• Task description: Within the material below, transcribe exactly the lines from the one holding "Click the water drop icon beside logo" through the one holding "Given: Click the 3.10.0-327.el7.x86_64", keeping both ends and skipping the rest.

• Listed entries:
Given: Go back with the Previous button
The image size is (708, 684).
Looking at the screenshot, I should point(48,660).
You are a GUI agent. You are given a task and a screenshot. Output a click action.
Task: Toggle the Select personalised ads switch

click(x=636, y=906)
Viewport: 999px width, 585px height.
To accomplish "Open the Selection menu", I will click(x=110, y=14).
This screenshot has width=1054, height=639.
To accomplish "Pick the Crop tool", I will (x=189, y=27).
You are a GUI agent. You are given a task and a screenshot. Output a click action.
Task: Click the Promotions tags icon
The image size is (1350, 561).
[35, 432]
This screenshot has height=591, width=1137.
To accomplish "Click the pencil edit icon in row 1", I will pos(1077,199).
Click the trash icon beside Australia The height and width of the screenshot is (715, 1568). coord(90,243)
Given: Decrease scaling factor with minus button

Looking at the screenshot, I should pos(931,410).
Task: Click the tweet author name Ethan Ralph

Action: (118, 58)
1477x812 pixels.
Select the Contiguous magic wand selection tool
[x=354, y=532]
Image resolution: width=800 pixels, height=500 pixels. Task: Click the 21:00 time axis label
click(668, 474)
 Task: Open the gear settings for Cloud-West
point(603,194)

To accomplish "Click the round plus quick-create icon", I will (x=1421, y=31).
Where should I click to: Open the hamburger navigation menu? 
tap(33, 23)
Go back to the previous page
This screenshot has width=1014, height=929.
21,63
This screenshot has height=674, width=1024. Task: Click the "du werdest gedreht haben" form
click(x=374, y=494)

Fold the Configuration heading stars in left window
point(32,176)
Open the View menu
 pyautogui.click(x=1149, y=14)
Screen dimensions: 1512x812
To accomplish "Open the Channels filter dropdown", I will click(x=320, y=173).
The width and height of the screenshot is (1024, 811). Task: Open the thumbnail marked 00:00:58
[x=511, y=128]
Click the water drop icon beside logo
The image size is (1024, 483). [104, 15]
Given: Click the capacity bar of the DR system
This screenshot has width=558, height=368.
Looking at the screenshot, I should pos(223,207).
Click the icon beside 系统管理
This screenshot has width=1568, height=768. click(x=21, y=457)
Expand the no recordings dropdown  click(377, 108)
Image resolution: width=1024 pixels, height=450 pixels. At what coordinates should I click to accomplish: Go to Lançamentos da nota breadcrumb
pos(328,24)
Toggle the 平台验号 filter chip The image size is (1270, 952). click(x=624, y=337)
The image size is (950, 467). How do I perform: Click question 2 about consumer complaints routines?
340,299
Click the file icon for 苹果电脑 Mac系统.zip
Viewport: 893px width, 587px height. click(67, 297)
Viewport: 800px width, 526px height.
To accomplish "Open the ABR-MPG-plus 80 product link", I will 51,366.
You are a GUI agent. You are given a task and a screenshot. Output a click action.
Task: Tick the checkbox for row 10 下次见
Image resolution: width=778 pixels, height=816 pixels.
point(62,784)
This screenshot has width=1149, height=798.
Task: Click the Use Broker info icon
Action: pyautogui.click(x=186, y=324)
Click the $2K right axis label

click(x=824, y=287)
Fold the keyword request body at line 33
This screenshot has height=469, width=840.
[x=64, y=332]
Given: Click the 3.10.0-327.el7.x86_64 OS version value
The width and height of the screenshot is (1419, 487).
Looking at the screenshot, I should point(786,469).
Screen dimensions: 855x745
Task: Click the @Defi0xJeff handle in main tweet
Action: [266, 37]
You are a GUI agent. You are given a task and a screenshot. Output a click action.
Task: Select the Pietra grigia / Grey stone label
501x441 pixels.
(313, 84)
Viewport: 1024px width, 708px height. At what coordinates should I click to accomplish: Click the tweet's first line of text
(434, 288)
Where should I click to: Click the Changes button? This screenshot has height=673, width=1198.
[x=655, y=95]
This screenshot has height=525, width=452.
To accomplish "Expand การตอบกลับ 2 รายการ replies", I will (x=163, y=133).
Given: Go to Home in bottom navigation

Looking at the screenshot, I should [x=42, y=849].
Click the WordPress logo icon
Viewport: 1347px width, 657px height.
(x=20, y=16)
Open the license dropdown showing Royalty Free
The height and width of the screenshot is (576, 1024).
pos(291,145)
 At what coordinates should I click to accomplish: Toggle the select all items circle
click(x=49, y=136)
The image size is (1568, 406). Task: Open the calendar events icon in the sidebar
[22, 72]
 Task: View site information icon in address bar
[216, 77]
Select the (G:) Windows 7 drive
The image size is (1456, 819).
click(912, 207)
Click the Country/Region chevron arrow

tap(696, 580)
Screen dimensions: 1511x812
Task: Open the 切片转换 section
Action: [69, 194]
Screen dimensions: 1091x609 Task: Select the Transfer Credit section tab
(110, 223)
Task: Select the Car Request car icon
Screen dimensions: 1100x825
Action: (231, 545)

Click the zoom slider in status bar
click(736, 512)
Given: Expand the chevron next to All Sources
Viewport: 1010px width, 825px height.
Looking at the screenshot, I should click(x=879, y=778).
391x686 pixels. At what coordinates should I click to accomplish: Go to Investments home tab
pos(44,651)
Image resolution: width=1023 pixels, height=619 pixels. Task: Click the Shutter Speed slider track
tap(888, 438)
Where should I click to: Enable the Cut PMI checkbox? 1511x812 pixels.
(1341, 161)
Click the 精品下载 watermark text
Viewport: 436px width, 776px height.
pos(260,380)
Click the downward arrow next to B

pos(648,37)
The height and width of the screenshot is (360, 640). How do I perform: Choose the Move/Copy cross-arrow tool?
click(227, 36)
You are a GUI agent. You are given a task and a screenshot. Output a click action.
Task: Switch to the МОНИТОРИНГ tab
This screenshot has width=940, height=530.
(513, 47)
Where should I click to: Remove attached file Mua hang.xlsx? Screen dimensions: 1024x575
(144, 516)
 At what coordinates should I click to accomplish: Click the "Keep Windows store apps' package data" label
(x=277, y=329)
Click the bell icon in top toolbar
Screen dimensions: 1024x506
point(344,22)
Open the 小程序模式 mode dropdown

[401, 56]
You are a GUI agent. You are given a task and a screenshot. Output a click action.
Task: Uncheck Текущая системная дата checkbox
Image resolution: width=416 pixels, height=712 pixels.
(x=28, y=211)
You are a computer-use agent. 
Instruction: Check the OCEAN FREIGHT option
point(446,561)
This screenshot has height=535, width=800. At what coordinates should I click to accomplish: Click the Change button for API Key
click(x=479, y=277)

• Solution to this exercise:
Click the water drop icon beside logo
The image size is (1024, 483). [104, 15]
Given: Click the capacity bar of the DR system
This screenshot has width=558, height=368.
Looking at the screenshot, I should pos(223,207).
Click the icon beside 系统管理
This screenshot has width=1568, height=768. click(x=21, y=457)
Expand the no recordings dropdown  click(377, 108)
Image resolution: width=1024 pixels, height=450 pixels. At what coordinates should I click to accomplish: Go to Lançamentos da nota breadcrumb
pos(328,24)
Toggle the 平台验号 filter chip The image size is (1270, 952). click(x=624, y=337)
The image size is (950, 467). How do I perform: Click question 2 about consumer complaints routines?
340,299
Click the file icon for 苹果电脑 Mac系统.zip
Viewport: 893px width, 587px height. click(67, 297)
Viewport: 800px width, 526px height.
To accomplish "Open the ABR-MPG-plus 80 product link", I will 51,366.
You are a GUI agent. You are given a task and a screenshot. Output a click action.
Task: Tick the checkbox for row 10 下次见
Image resolution: width=778 pixels, height=816 pixels.
point(62,784)
This screenshot has width=1149, height=798.
Task: Click the Use Broker info icon
Action: pyautogui.click(x=186, y=324)
Click the $2K right axis label

click(x=824, y=287)
Fold the keyword request body at line 33
This screenshot has height=469, width=840.
[x=64, y=332]
Given: Click the 3.10.0-327.el7.x86_64 OS version value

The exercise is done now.